The last decade has been like a painful birth for 'Digital Music' and an industry focused on 'Monetization' and money. Of course 'the industry' should be focused on the making money part, but the primary concern should be taking the music from artists to their audience and create a healthy economic base under the artist career. Making a shit load of cash being 'the industry' for the best and most wanted musicians is great, but this type of business is people business and artists are a different bread then pin stripe suits and businesses that take stuff out of the earth and do something with it. An artist typically is more interested in making the music and entertaining its audience. So what went wrong?
I don't know if something went so wrong that it is all bad. The split between the artist and the business has become like a desert and it's time to make that a healthy relationship and a space where business can flourish.
The change from a physical and territory based logistical playing field has a huge impact too, but its only one aspect of the change. The technology world, the political and the civilization side of the change we are in are also not to be underestimated. Thinking of how to make that business grow again, I have focused my business on the logistics part. But in doing so I tried to be open to every aspect of the domain and to focus my endeavors on solve a problem for the artist and their business partners.
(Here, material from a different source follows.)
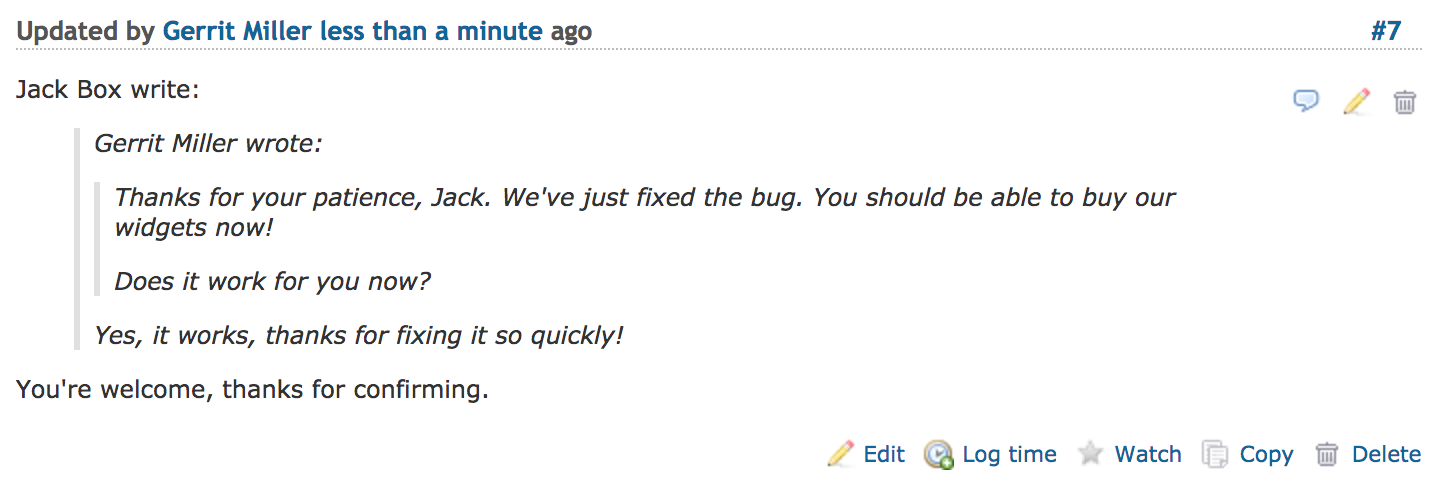Viewport: 1436px width, 482px height.
Task: Follow the #7 note anchor link
Action: (1386, 31)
One of the things that have made me think a lot is the focus of many on the legal side and who is to blame for the illegal use of music. Music like water, a flat rate paid by Internet Service Providers (ISP) is for many the holy grail, suing people that upload and download their files to and from the internet. The fact that the Internet is global and most copy rights are broken down on a country by country basis and therefore making it hard for Digital Service Providers (DSP) to start and grow there business. It shows Steve Jobs his genius that Apple was able to grow a profitable business on top of music soil. Doing a search on Google suddenly made me think: Its not the ISP's that should be prosecuted and forced to carry a very heavy burden, but the search engines should play a more honorable role here. Looking at Google's profits and the way they make them I dare to say that Google is, seen their magnitude in search. the most responsible for illegal use of content and they are the ones that could easily make an effort to bring a stop to illegal uploading and downloading. If Google would only give search results for legal use of content and would deliver illegal used Intellectual Property (IP) to an organization that governs the laws of copy right and those copy rights would actually make sense, then I think hyper growth would start showing. Of course all search engines should be doing it and not just Google, but I think this is a lot more doable then enforcing a three strike you're of the internet policy. Of course IP owners should provide Google and others with the proper data of where their IP can be found and in what context it's offered, so Google can provide results that satisfy so people will come back. Search engines are now making money based on stolen goods, like selling ice cream out of a stolen van.
All IP owners provide the search engines with a set of meta data that tells search engines what product is available where under what conditions. (Stream for free, Download etc.)
If on top of that global licenses on music would exist against prices that allow the DSP to make some money and wave the risk of DSPs being sued for offering music where the rights are not cleared for etc and music would be packaged in a digital way so the buyer experiences comfort and value, the growth can happen again IMHO. I will keep searching and keep asking questions until I will stop doing it.